[Data provided]
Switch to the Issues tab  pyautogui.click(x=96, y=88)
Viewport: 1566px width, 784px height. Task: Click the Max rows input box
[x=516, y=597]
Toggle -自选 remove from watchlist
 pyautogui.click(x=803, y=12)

==

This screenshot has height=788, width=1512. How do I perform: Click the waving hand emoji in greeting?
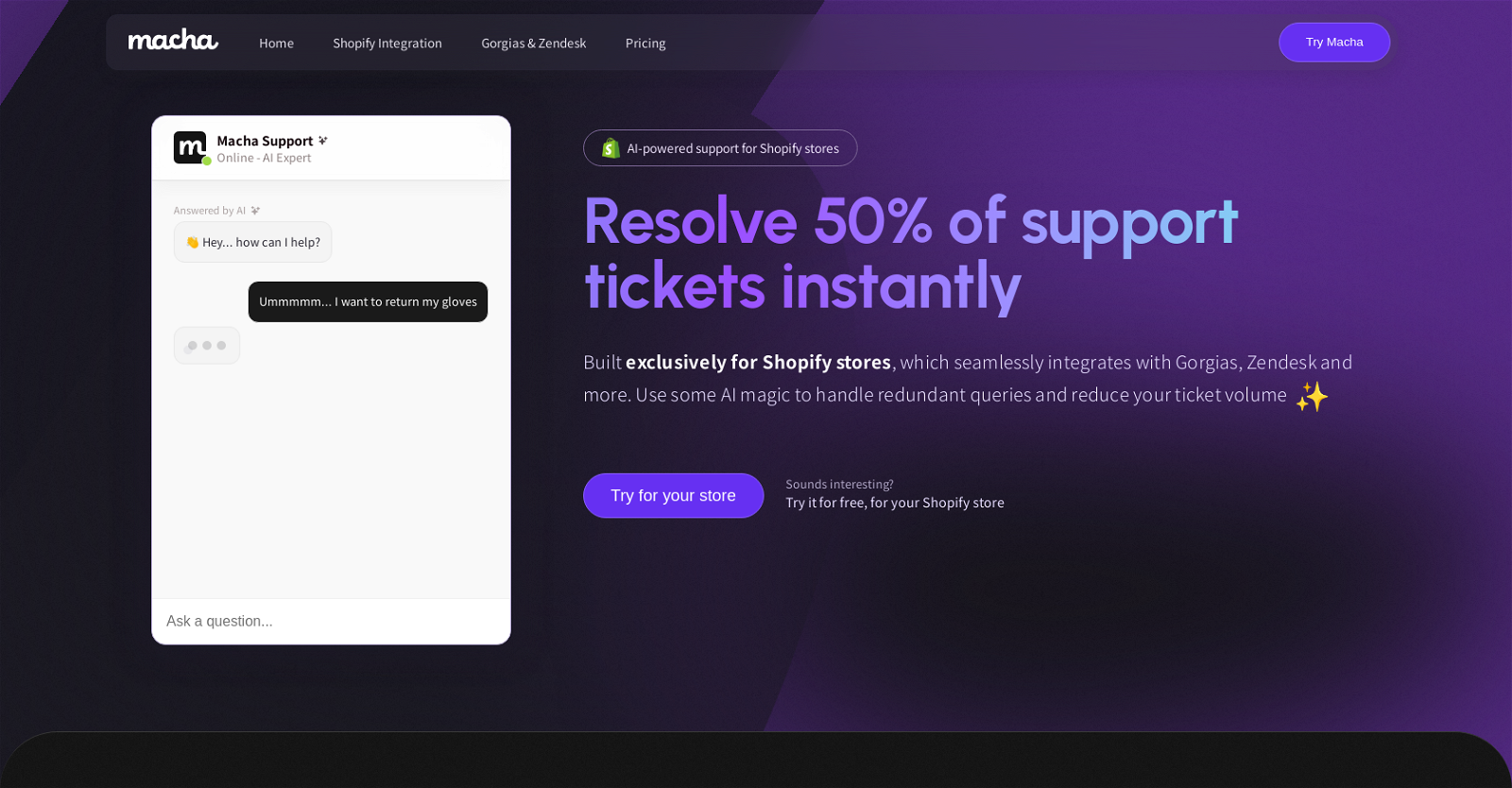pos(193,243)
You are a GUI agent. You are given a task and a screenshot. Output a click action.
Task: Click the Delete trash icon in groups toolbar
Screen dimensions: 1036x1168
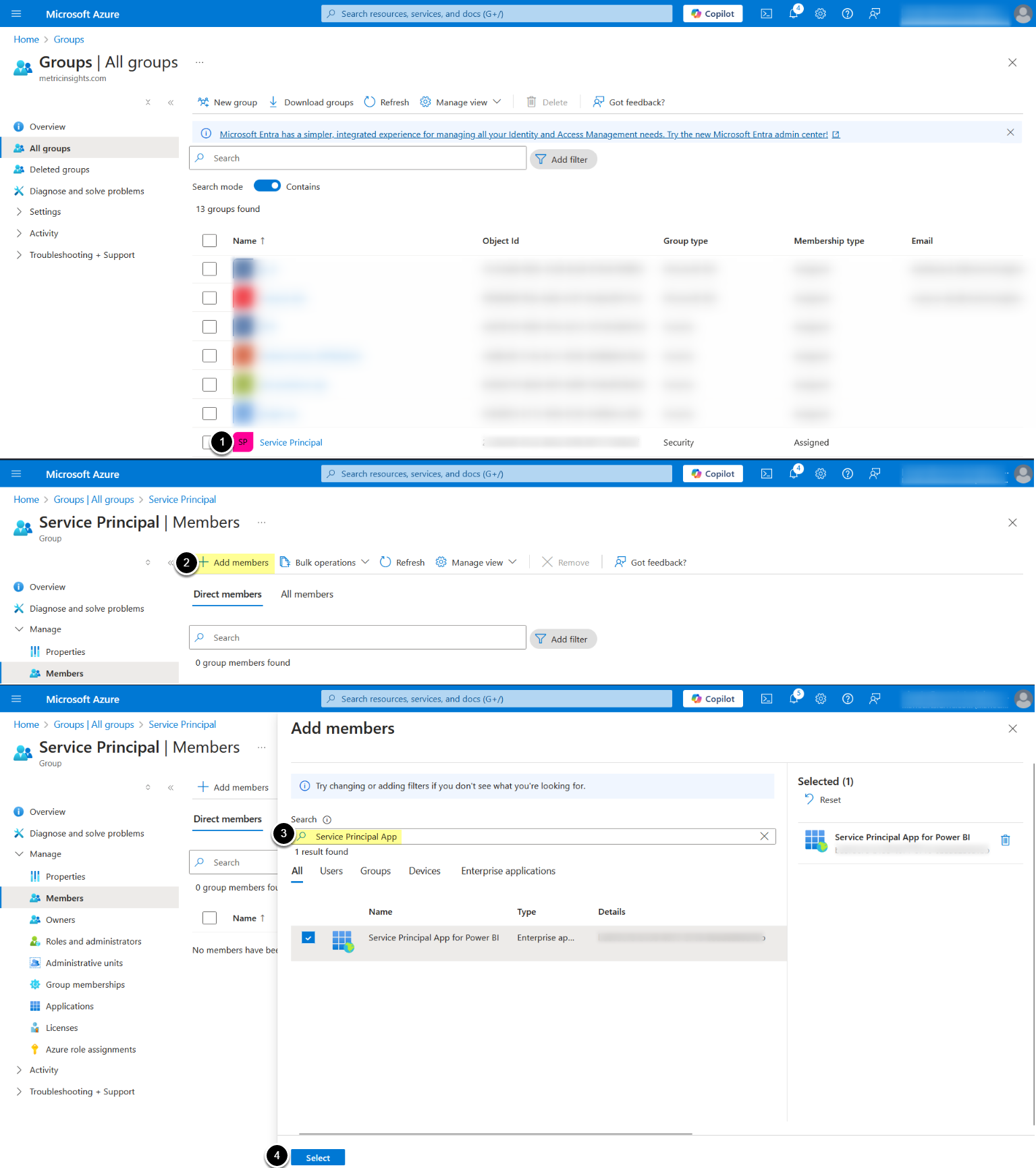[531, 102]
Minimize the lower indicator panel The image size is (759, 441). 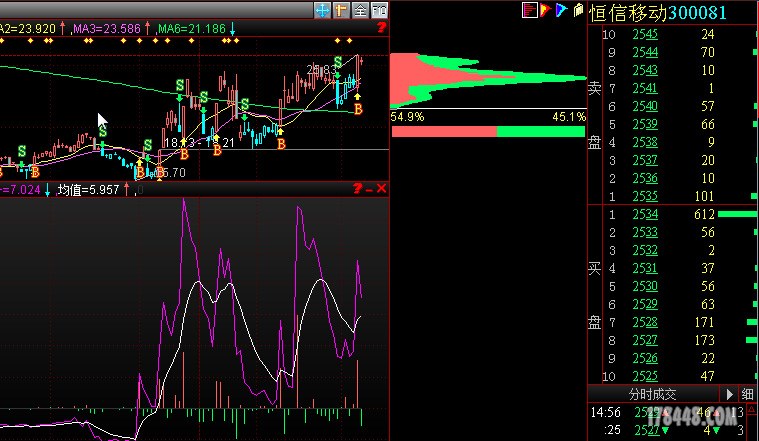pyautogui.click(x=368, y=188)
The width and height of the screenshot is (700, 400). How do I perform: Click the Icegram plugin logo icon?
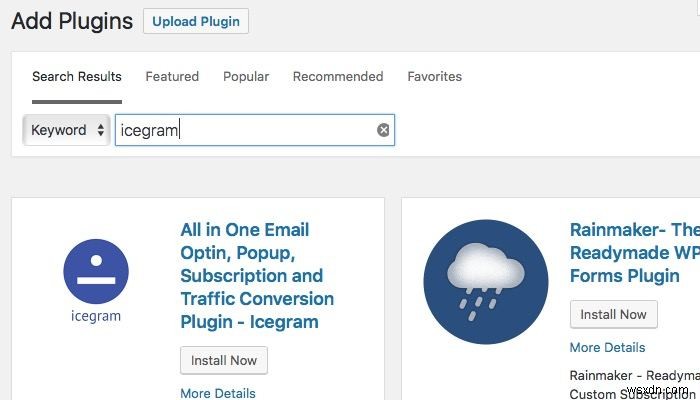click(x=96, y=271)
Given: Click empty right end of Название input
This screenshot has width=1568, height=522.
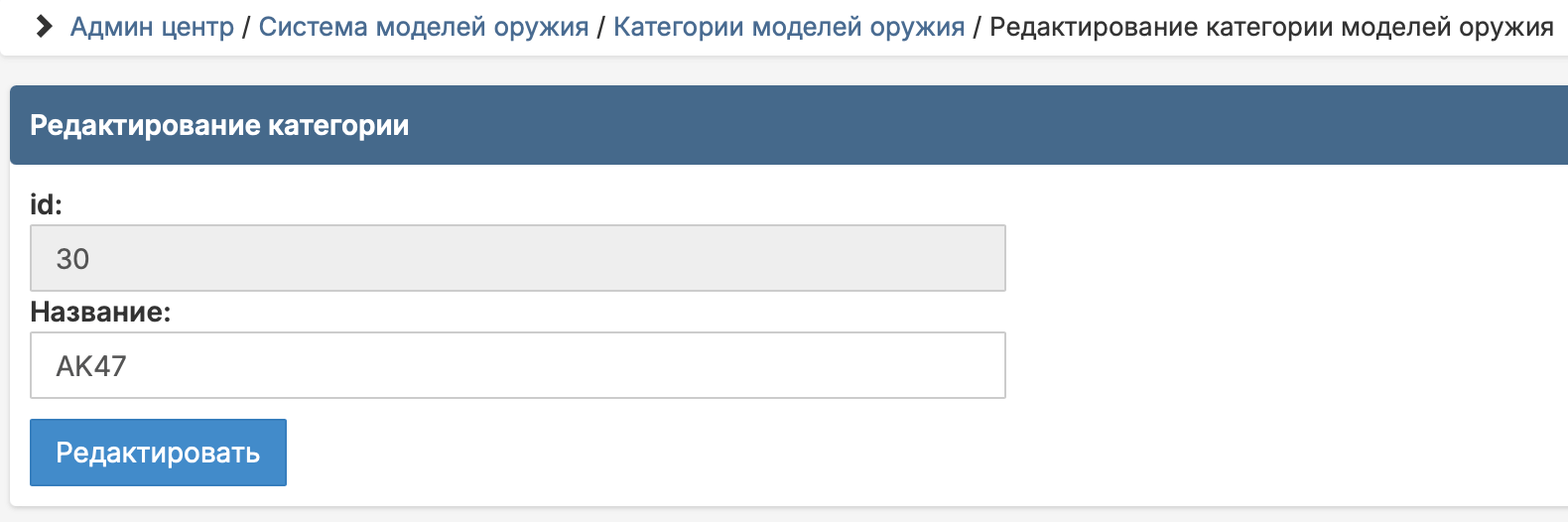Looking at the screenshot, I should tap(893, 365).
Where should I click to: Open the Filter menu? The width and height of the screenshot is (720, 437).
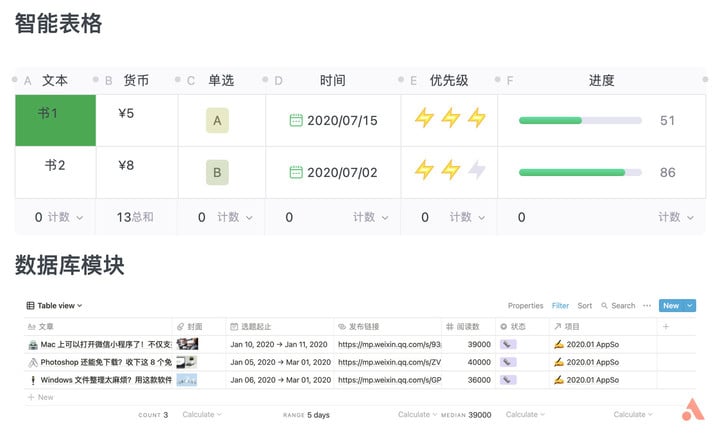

==

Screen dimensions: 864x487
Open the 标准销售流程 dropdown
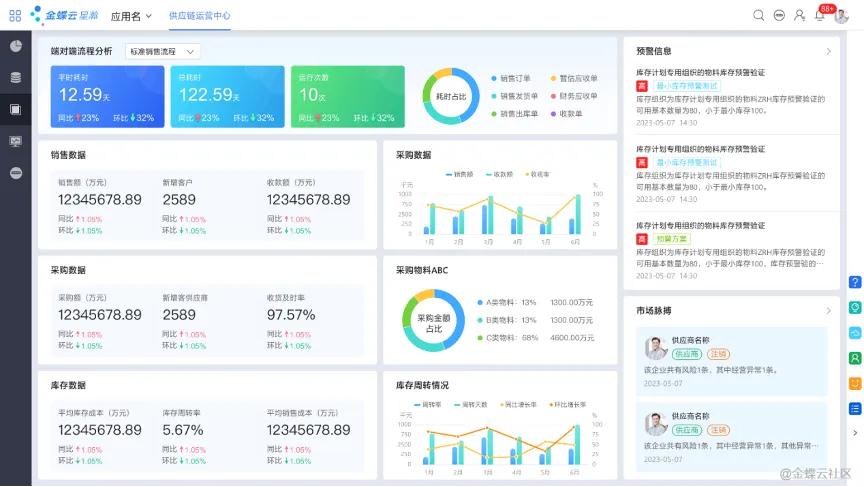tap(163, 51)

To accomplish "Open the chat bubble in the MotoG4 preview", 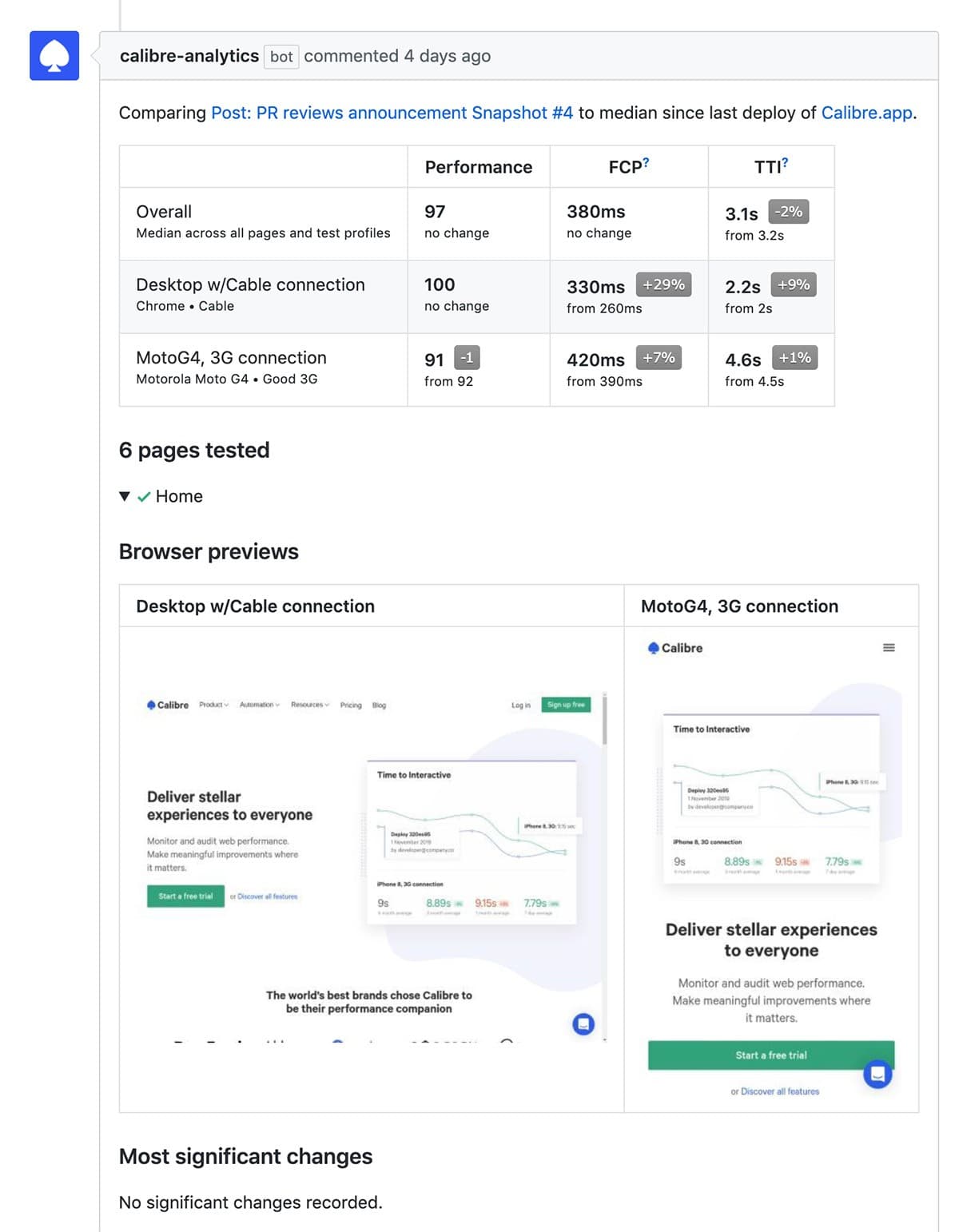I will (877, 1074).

[Work instruction] Copy exactly, without pictures, the lines above from the one with "The width and height of the screenshot is (700, 400)." down to the one with "Where should I", inclusive.

[Task result]
The width and height of the screenshot is (700, 400). How do I perform: Click the Icegram plugin logo icon?
click(x=96, y=271)
Given: Click empty right end of Название input
This screenshot has width=1568, height=522.
Looking at the screenshot, I should tap(893, 365).
Where should I click to: Open the Filter menu? The width and height of the screenshot is (720, 437).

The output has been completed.